When I was in college, I wrote more experimental poetry or prose, but I eventually grew more distant from the medium. Nevertheless, I had a specific recurring concept that was going to be the subject of a prose poem: The Cystic Detective of Viscera. This character was a bit of a Columbo-type, though maybe more of a vagrant occult detective. He could receive psychic impressions and traverse “the viscera”—something like the astral plane—by turning on sink faucets with both hands, using the hot and cold knobs simultaneously. While this could often result in good leads to mysteries he was investigating, every time he engaged with the psychic “viscera,” he was struck with benign cysts that grew in his body like mold cultures. They wouldn’t kill him, but he eventually had to accept the fact that he would eventually become more cyst than man if he continued. I think the idea has some cachet, but nothing ever came of it.

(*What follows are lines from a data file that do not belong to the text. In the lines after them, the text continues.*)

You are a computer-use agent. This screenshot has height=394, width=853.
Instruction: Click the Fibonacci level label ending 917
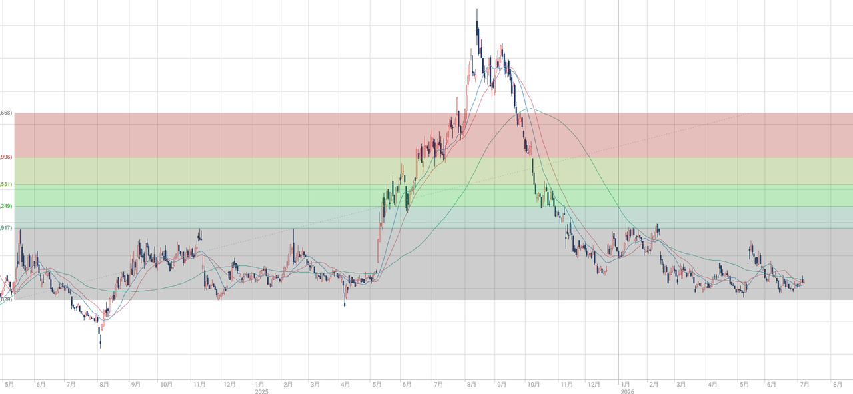[6, 229]
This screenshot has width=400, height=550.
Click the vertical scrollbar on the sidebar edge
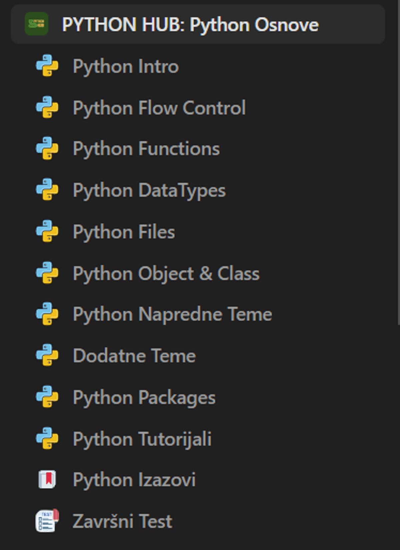(398, 166)
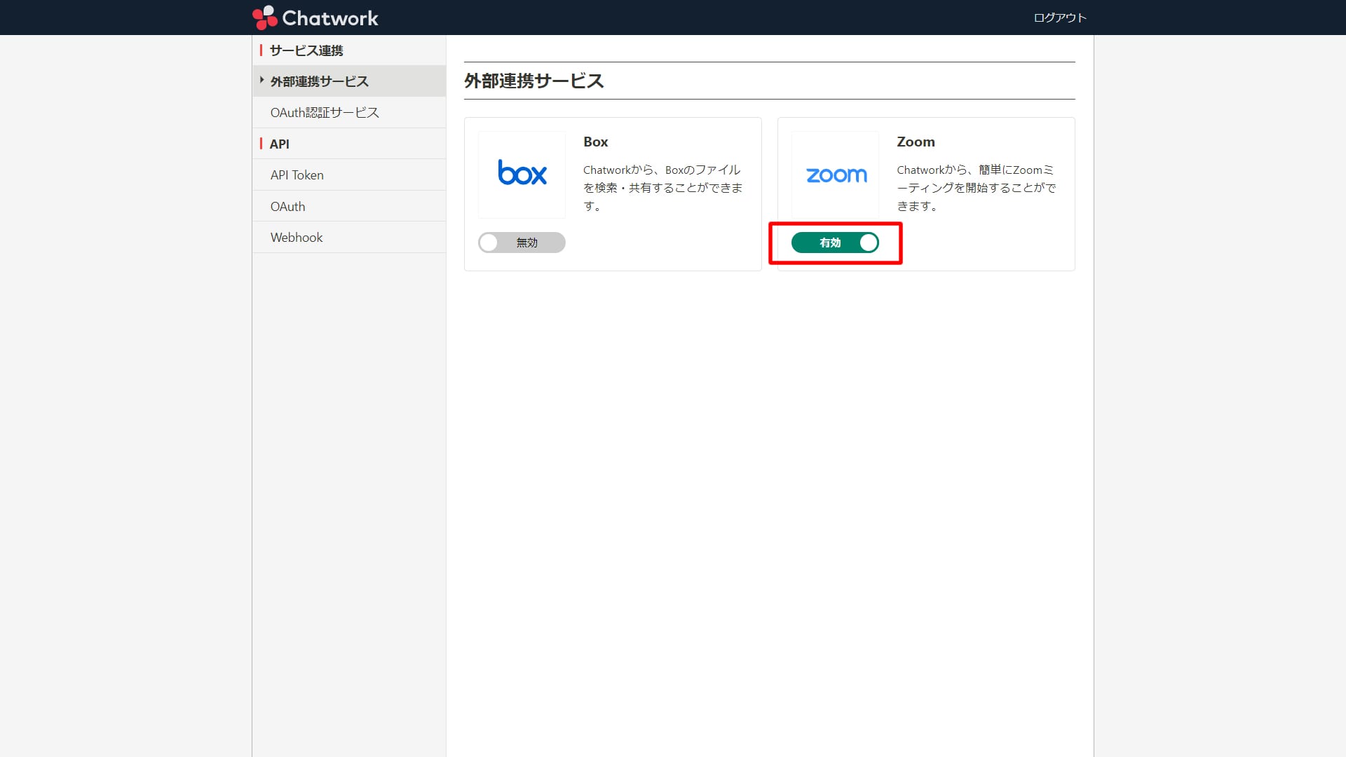Screen dimensions: 1346x757
Task: Enable the Box integration toggle
Action: 522,243
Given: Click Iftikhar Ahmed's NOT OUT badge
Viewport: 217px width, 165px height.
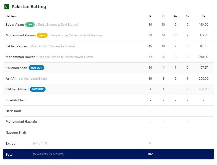Looking at the screenshot, I should coord(38,89).
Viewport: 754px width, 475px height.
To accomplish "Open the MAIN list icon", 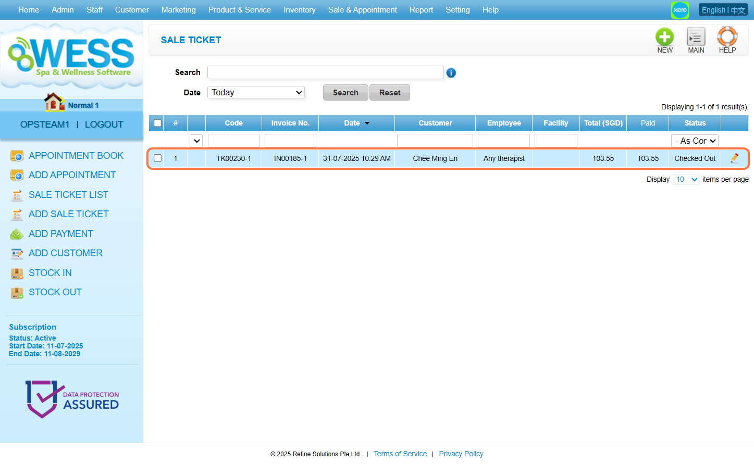I will pos(696,38).
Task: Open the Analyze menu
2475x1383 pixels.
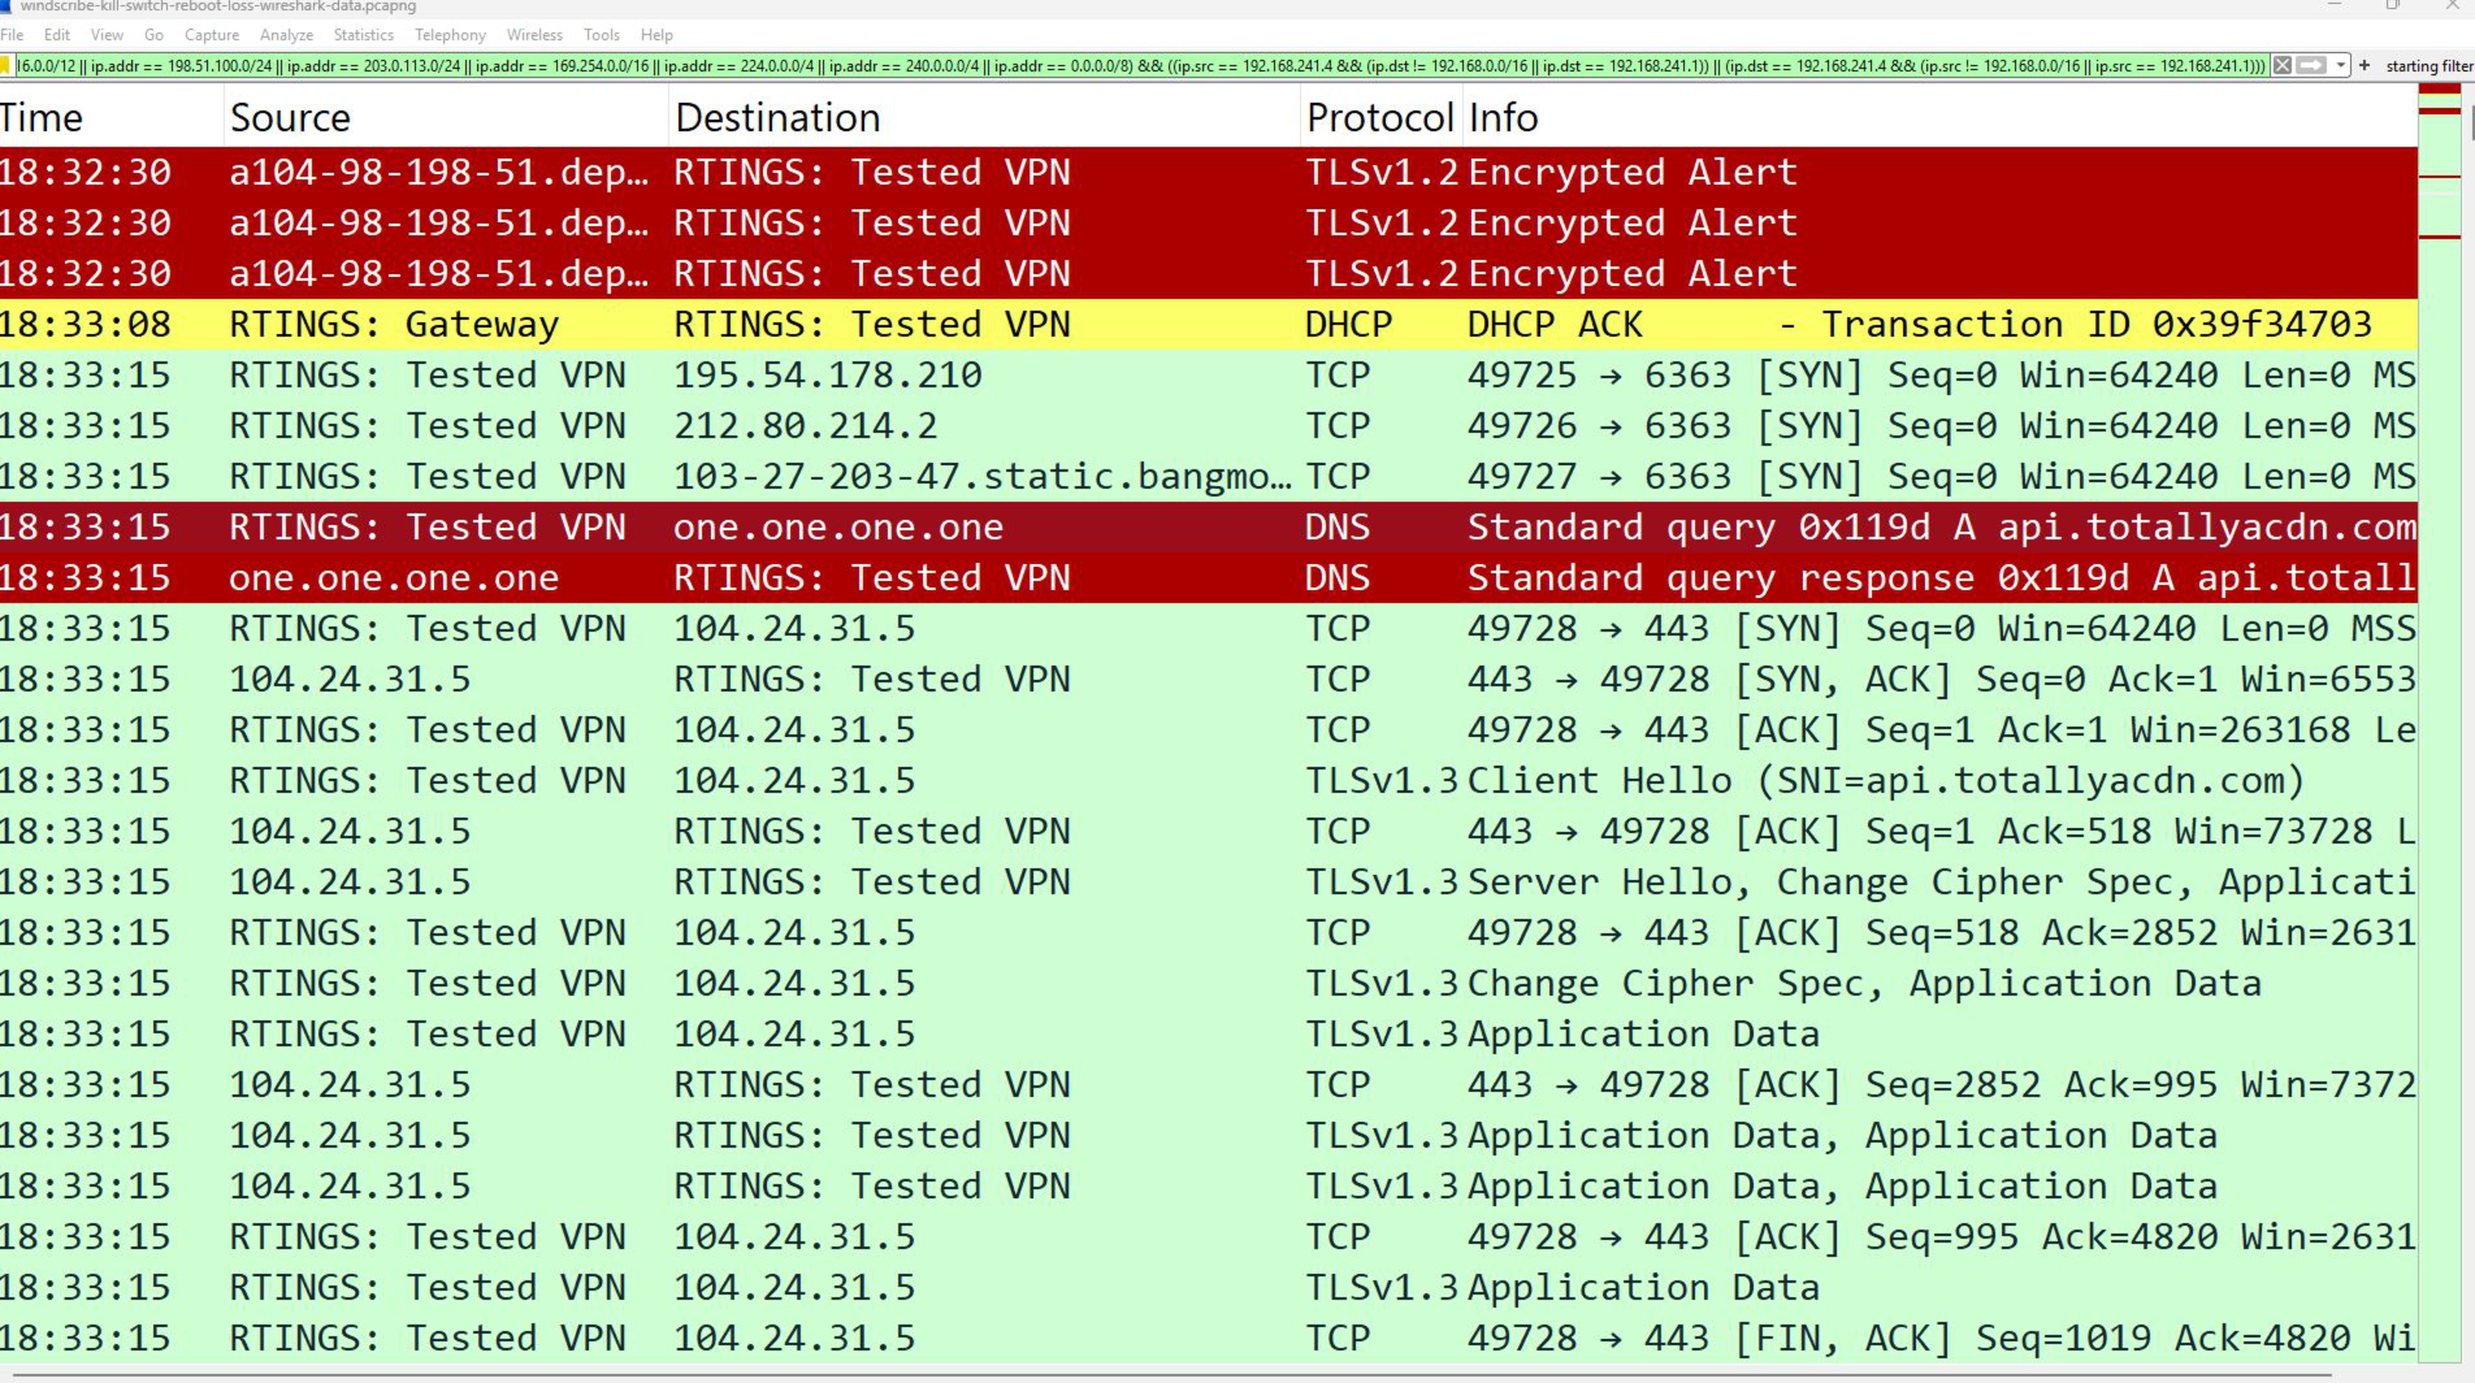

Pardon the preamble, but I bring it up to introduce a new series: Posts under the “Cystic Detective” banner will be looser ponderings on the weird, more like a diary or commentary on recent events or research avenues. While the longer articles, series, and podcast episodes are more in-depth and time consuming, I want to keep most of that research public. In the meantime, I want paid subscribers to receive posts and updates regularly, hence this series that I am christening the “Cystic Detective Update”. I have, after all, in many ways become the cystic detective, scouring through the psychic viscera and leaving myself coated with benign cysts. Unfortunately, no one can spend this much time in the subject matter with a critical eye and not have this result.
The symbolic representative of Cystic Detective appears in the thumbnail: Dr. Styx, a public domain occult detective who appeared in the short-lived Treasure Comics published by the Prize Group in 1945.